INTRODUCTION: The serotonin 5-HT4 receptor agonist prucalopride is approved in the European Union for the treatment of chronic constipation. This offered the unique opportunity to include real-world observational data on cardiovascular safety in the new drug application for approval of prucalopride in the USA. METHODS: This observational population-based cohort study (EUPAS9200) conducted in five data sources (three in the UK, one in Sweden, and one in Germany [which was subsequently excluded from the pooled analyses]) aimed to estimate the pooled adjusted incidence rate ratio for major adverse cardiovascular events (defined as hospitalization for non-fatal acute myocardial infarction or stroke, and in-hospital cardiovascular death) in adult initiators of prucalopride compared with initiators of polyethylene glycol 3350 (PEG) following a common protocol. Standardized incidence rates and incidence rate ratios of major adverse cardiovascular events were derived using propensity score stratification. Sensitivity analyses explored the impact of exposure definition, outcome categories, interim cancer, and unmeasured confounding. RESULTS: The pooled analyses included 5715 initiators of prucalopride and 29,372 initiators of PEG. Average duration of use was 175 days for prucalopride and 82 days for PEG. The pooled standardized incidence rate per 1000 person-years (95% confidence interval) of major adverse cardiovascular events was 6.57 (3.90-10.39) for patients initiating prucalopride and 10.24 (6.97-14.13) for PEG. The pooled adjusted incidence rate ratio for major adverse cardiovascular events was 0.64 (95% confidence interval 0.36-1.14). Results remained consistent in various sensitivity analyses. CONCLUSIONS: The pooled incidence rate ratio estimate was consistent with no indication of an increased risk above the pre-specified safety threshold of 3.00 for major adverse cardiovascular events in patients with chronic constipation using prucalopride as compared with PEG.

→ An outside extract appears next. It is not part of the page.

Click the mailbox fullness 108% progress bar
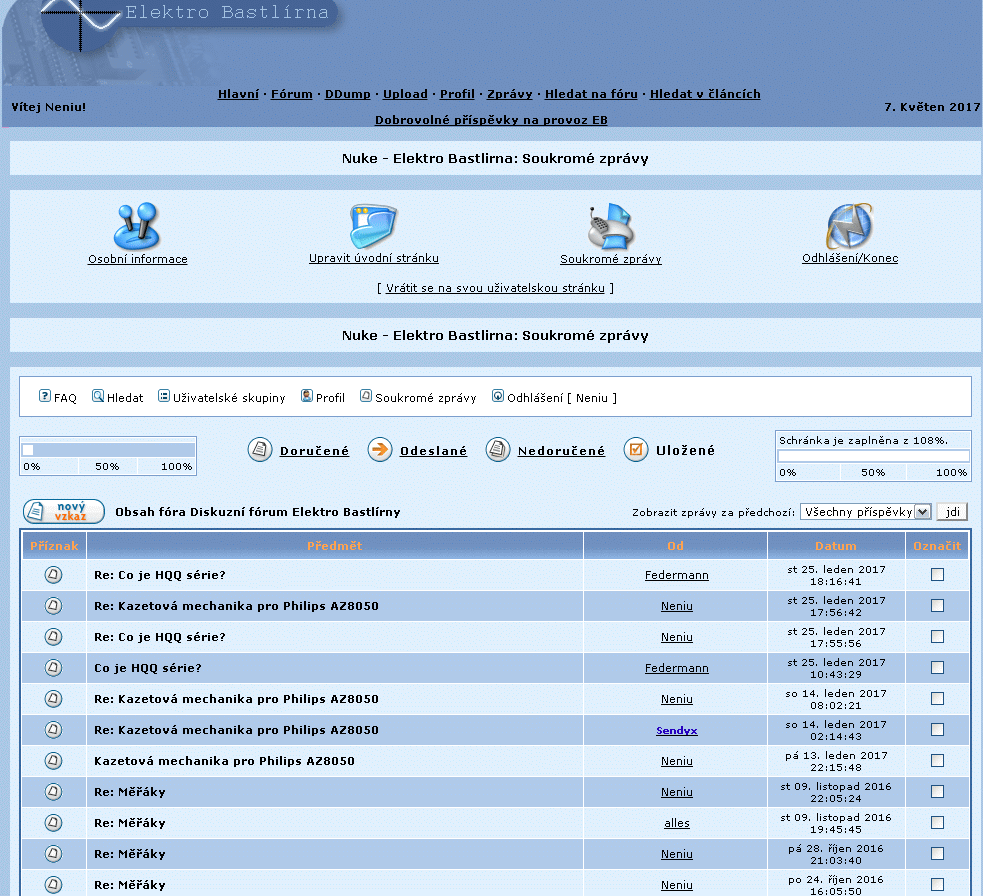This screenshot has width=983, height=896. coord(873,456)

Study Design and Cohort Comparability in a Study of Major Cardiovascular Events in New Users of Prucalopride Versus Polyethylene Glycol 3350.

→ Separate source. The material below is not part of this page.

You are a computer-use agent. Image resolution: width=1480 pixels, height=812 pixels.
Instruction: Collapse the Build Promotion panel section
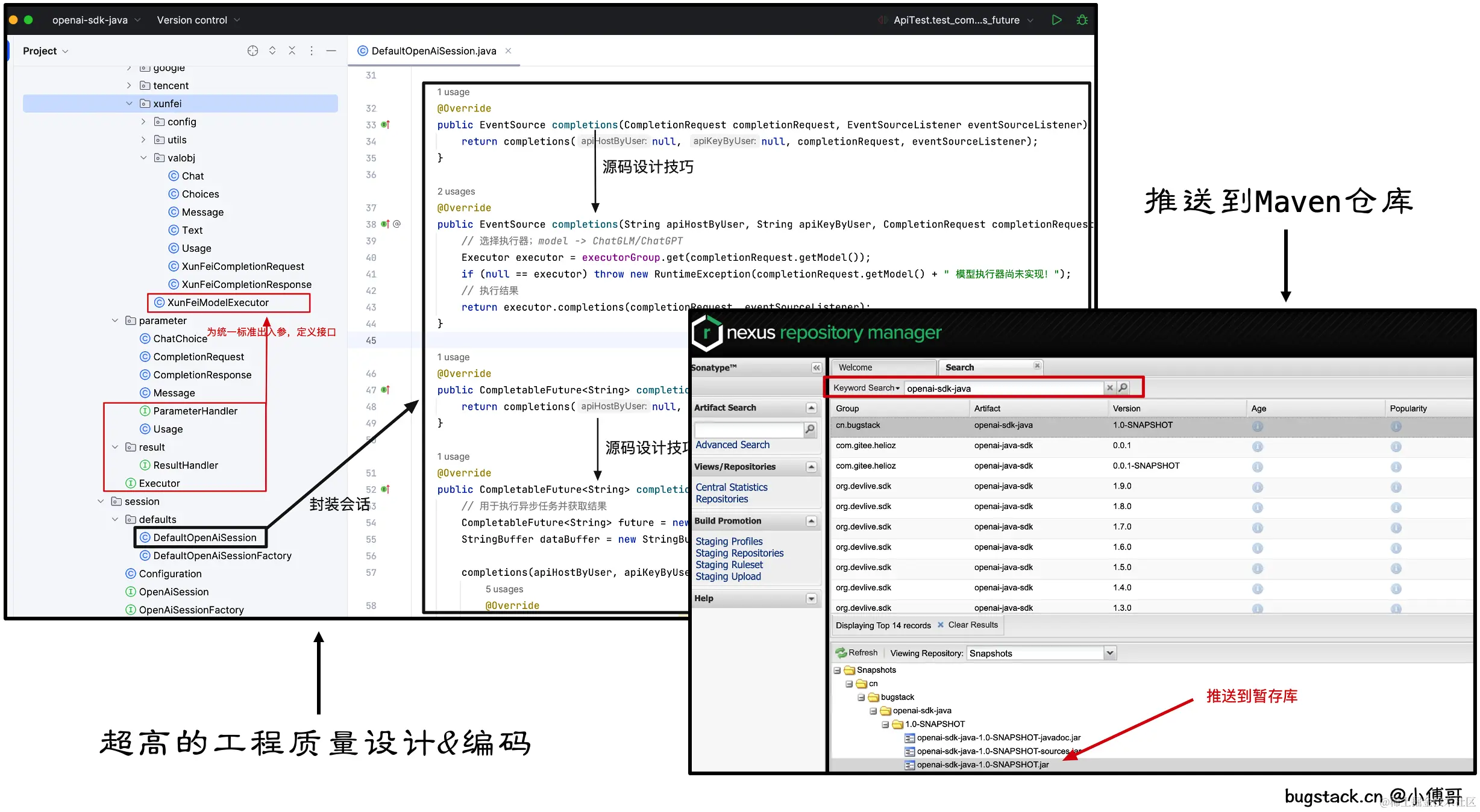click(x=811, y=521)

INTRODUCTION: Given prior safety experience with other 5-HT4 agonists for chronic constipation, an observational, population-based cohort study in five data sources from Germany, Sweden, and the UK was conducted to evaluate the cardiovascular safety of prucalopride. OBJECTIVES: Our objective is to describe the methods and resulting comparability of cohorts in a multi-database, multinational study of prucalopride initiators and polyethylene glycol 3350 (PEG) initiators following a harmonized protocol. METHODS: Prucalopride initiators were matched on age, sex, and index date to PEG initiators (1:5 ratio). Study exposures, cardiovascular risk factors, and other covariates were identified from healthcare utilization codes harmonized across databases. Cardiovascular outcomes were identified using database-specific algorithms based on diagnosis codes. The propensity score (PS) in each database was estimated using logistic regression, with prucalopride versus PEG as the outcome and including clinically relevant variables associated with major adverse cardiovascular events. RESULTS: In total, 12,030 prucalopride initiators and 59,985 PEG initiators were identified. After matching and trimming, cohorts from the UK and Sweden were well-balanced for cardiovascular risk factors and cancer. However, in Germany, PEG initiators remained older and sicker than prucalopride initiators. The prevalence of these characteristics also differed from those in the UK and Sweden. The pooled analyses included only data from the UK and Sweden. CONCLUSIONS: Matching, trimming, and PS stratification yielded comparable cohorts in four of five data sources. Use of these methods could not achieve balance for key covariates within the German cohort, likely due to reimbursement differences in Germany.